Native photorespiration reaction in plants may have been optimized through evolutionary natural selection pressure

Biology, whether at the gene, genome, protein, cell and tissue level are shaped by evolution through natural selection. In essence, evolution function like an optimisation tool, but the key question is the level at which evolution and natural selection works. For evolution to have an effect, a phenotype must manifest from changes at the genetic level. More importantly, the phenotype in question must endow a fitness advantage or disadvantage. Casting the above to the problem of pathway evolution, natural selection could progressively finetune the enzymes and even structure of a pathway. This work analyses the photorespiration pathway, especially with regards to its level of optimization by evolution. Photorespiration uses oxygen to enable Rubisco to convert ribulose-1,5-bisphosphate to 2-phosphoglycolate and 3-phosphoglycerate. Overall, the pathway is balanced in NADPH and ATP consumption, but only has a theoretical carbon yield of 50% (i.e., 1 acetyl-CoA molecule would be produced for every 2 glycolate molecule consumed). The highlight in this analysis is that photorespiration does not require additional NADPH or ATP. From the kinetic perspective, such a pathway is more favourable despite its carbon loss. This likely comes about due to the energy intensive nature in which a cell needs to regenerate NADPH or ATP where carbon flux flow must be initiated across suitable enzymes to help replenish consumed NADPH and ATP. Carbon loss or low theoretical carbon yield, although not desirable, would thus be tolerable as more energy and carbon flow may be needed to regenerate NADPH or ATP. Hence, penalty from replenishing NADPH or ATP using carbon flux flow may be the anchor on which natural selection pressure acts to finetune photorespiration pathway to its current state over evolutionary timescales.

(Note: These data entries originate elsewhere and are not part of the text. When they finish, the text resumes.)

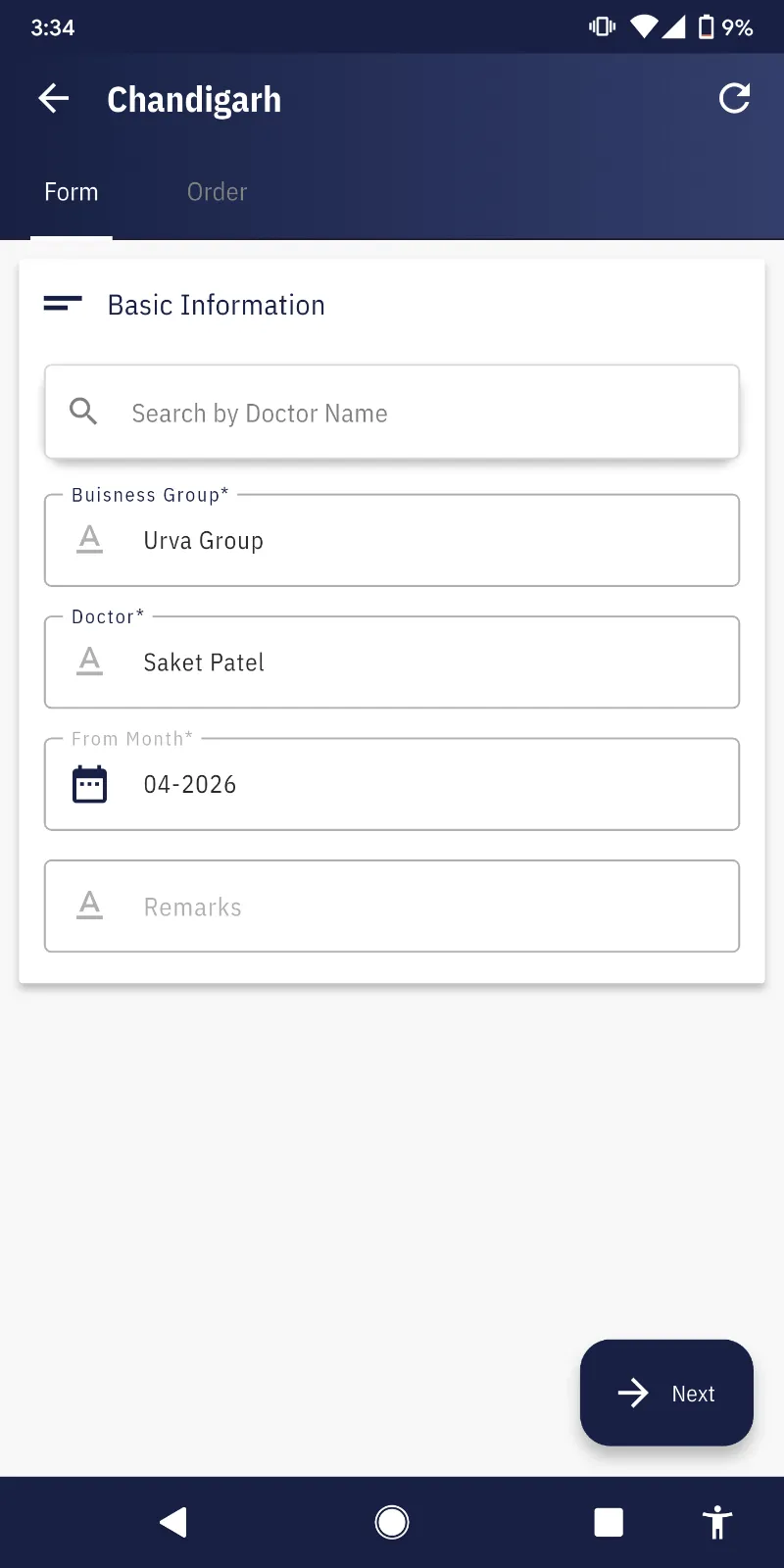
Task: Open the From Month 04-2026 picker
Action: 412,784
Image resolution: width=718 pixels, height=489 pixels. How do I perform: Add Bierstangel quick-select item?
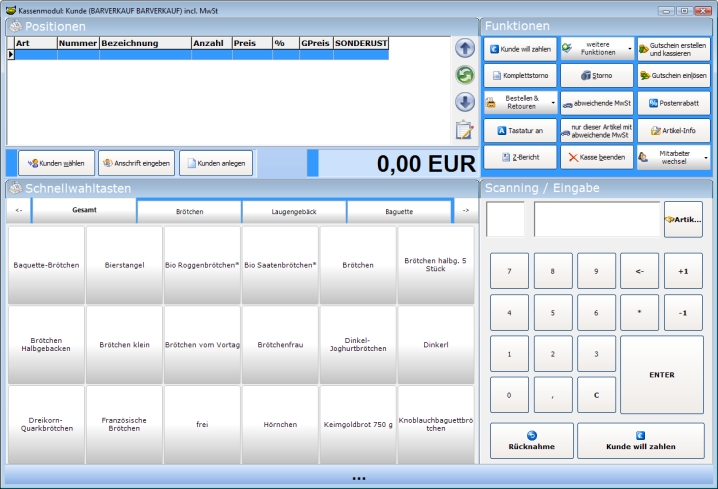click(x=124, y=265)
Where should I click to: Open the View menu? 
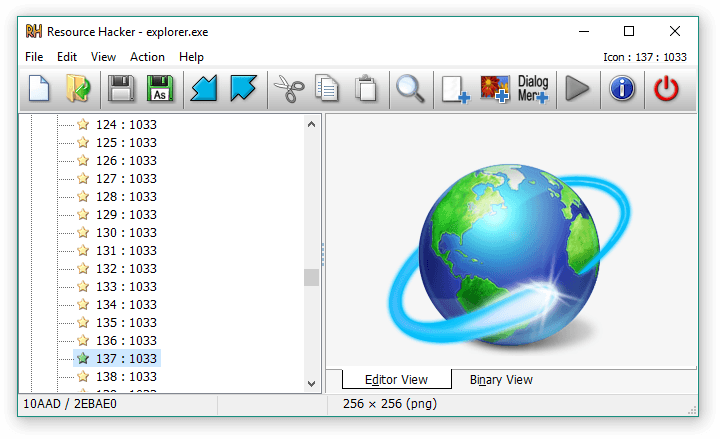103,57
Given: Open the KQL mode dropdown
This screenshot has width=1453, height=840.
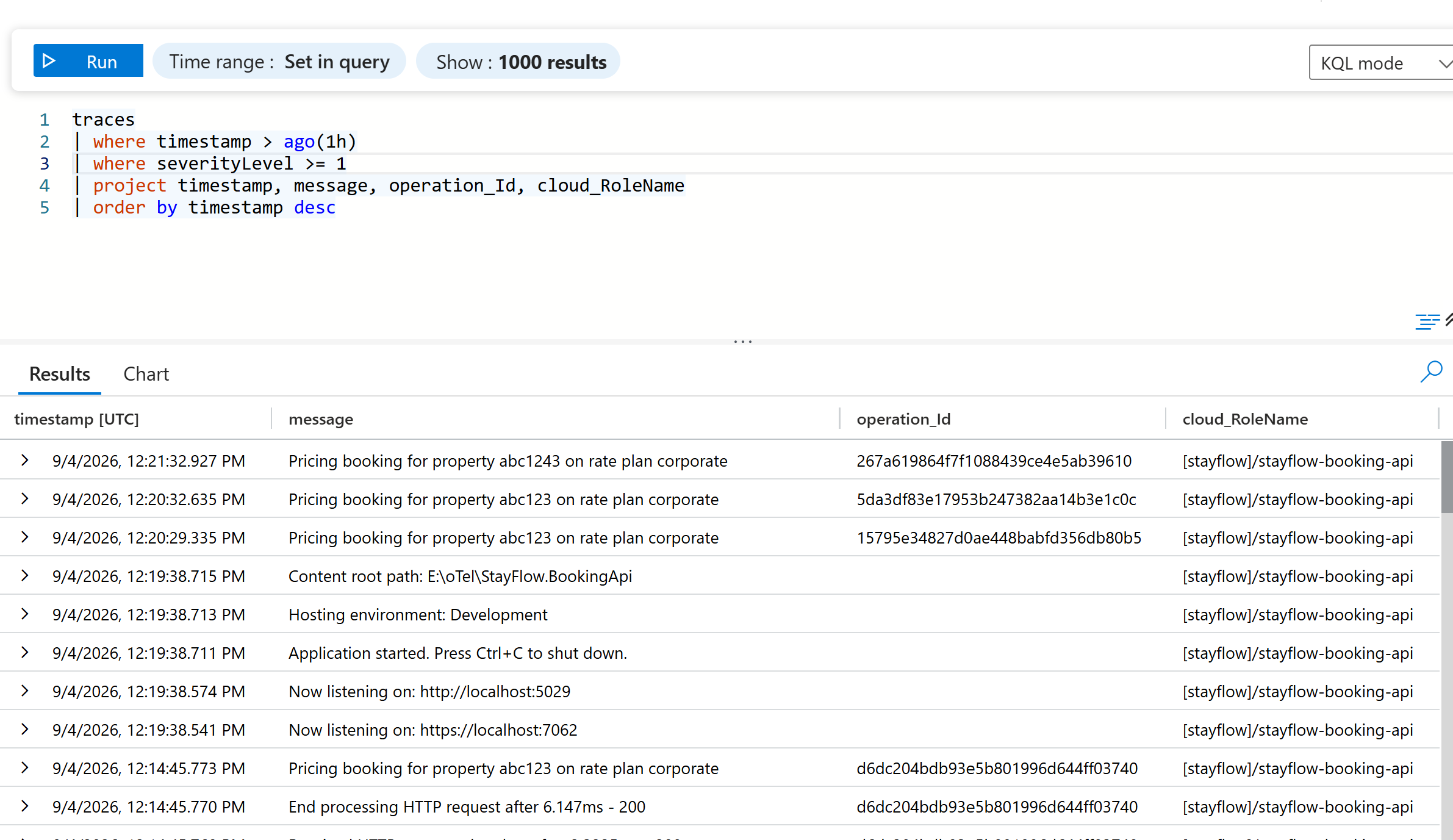Looking at the screenshot, I should [1381, 63].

Overall, native pathway may have been optimized by evolution for cellular needs, and observed deficiency such as low theoretical carbon yield or existence of carbon loss should be viewed holistically in light of other considerations such as energy input needed to replenish reducing equivalents or ATP. The above analysis holds clear implications to our current endeavour in developing new improved pathways to augment existing ones via the tools of synthetic biology and metabolic engineering.